Woodside Petroleum Ltd may need to sell stock next year to cover spending plans should oil prices remain around current levels and credit markets fail to ease
Woodside Petroleum Ltd. may need to sell stock next year to cover spending plans should oil prices remain around current levels and credit markets fail to ease, JPMorgan Chase & Co. said.
Australia’s second-largest oil and gas producer will probably require about $2.5 billion in debt in 2009, more than Woodside’s estimate of $1 billion to $1.5 billion, JPMorgan said in a Nov. 24 report. It may be unable to get all the financing it needs from the debt markets, leaving the Perth-based company needing to sell shares, JPMorgan said.
Woodside, 34 percent-owned by Royal Dutch Shell Plc, said earlier this month its capital investment may jump 33 percent next year to A$7.3 billion ($4.7 billion) as spending increases on the construction of the Pluto liquefied natural gas venture. A decline in the Australian currency against the dollar means Woodside’s U.S. dollar debt can fund more spending, it said.
“The oil price has continued to slide even in Australian dollar terms,” JPMorgan analysts led by Mark Greenwood said in the report. “At a low oil price scenario we believe there is a possibility that Woodside may need to raise equity.”
Crude oil prices on the New York Mercantile Exchange have dropped 65 percent since their July record and were at $51.27 a barrel at 1:57 p.m. today in Singapore. Woodside fell 4.8 percent in Sydney trading to A$31.90. The decline compared with a 3.4 percent drop in the Australian stock exchange’s benchmark energy index.

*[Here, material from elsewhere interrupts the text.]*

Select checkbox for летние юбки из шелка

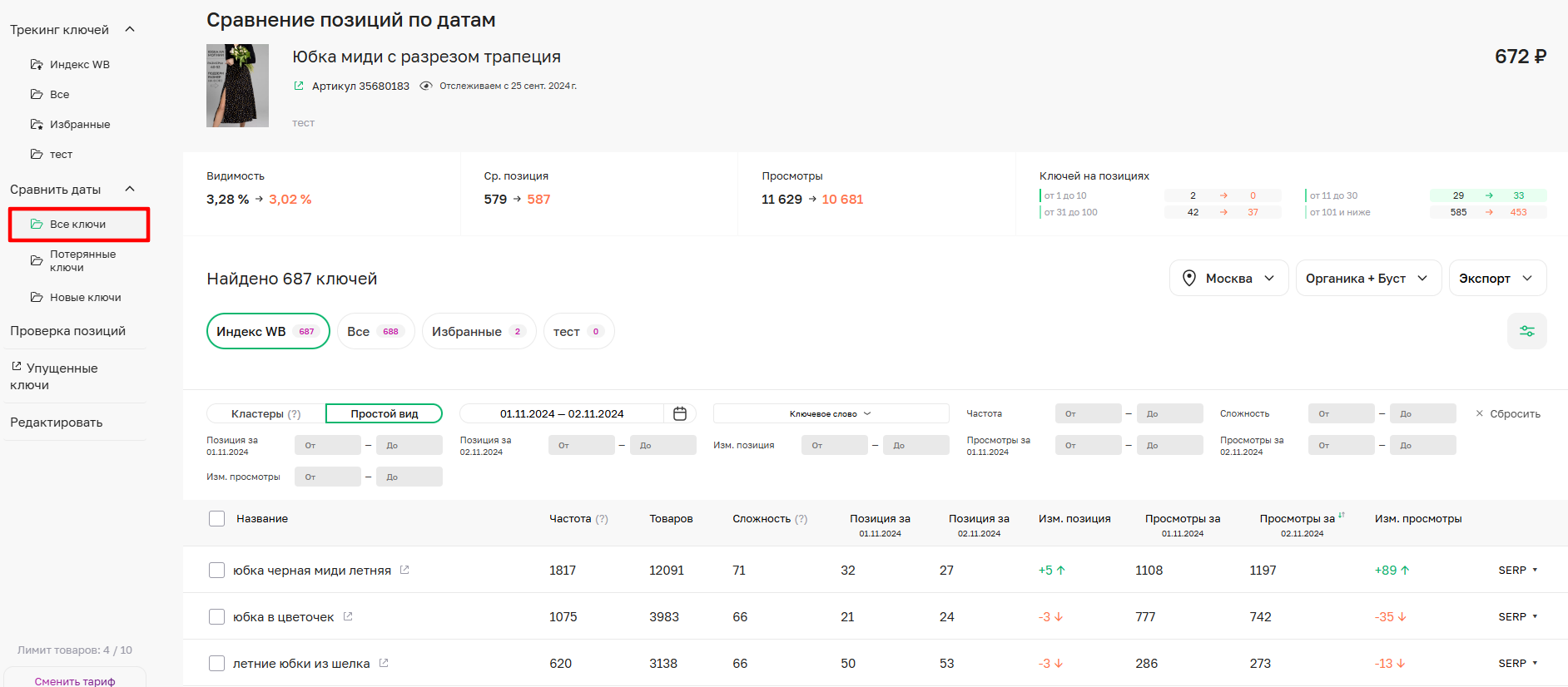pyautogui.click(x=217, y=664)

Woodside may need to raise as much as A$3 billion of funds next year unless oil prices are higher than forecast, Citigroup Inc. said in a separate Nov. 24 report. The company should be able to raise the money from the debt market and, failing that, Woodside may consider selling a stake in the Pluto project, Di Brookman, a Sydney-based energy analyst, said in the report.
Woodside would probably prefer to sell a stake in the 90 percent-owned Pluto project than sell shares to existing investors because of the current low stock price, Citigroup said. Reducing its Pluto stake to about 70 percent would avoid the need to take on more debt next year, it said.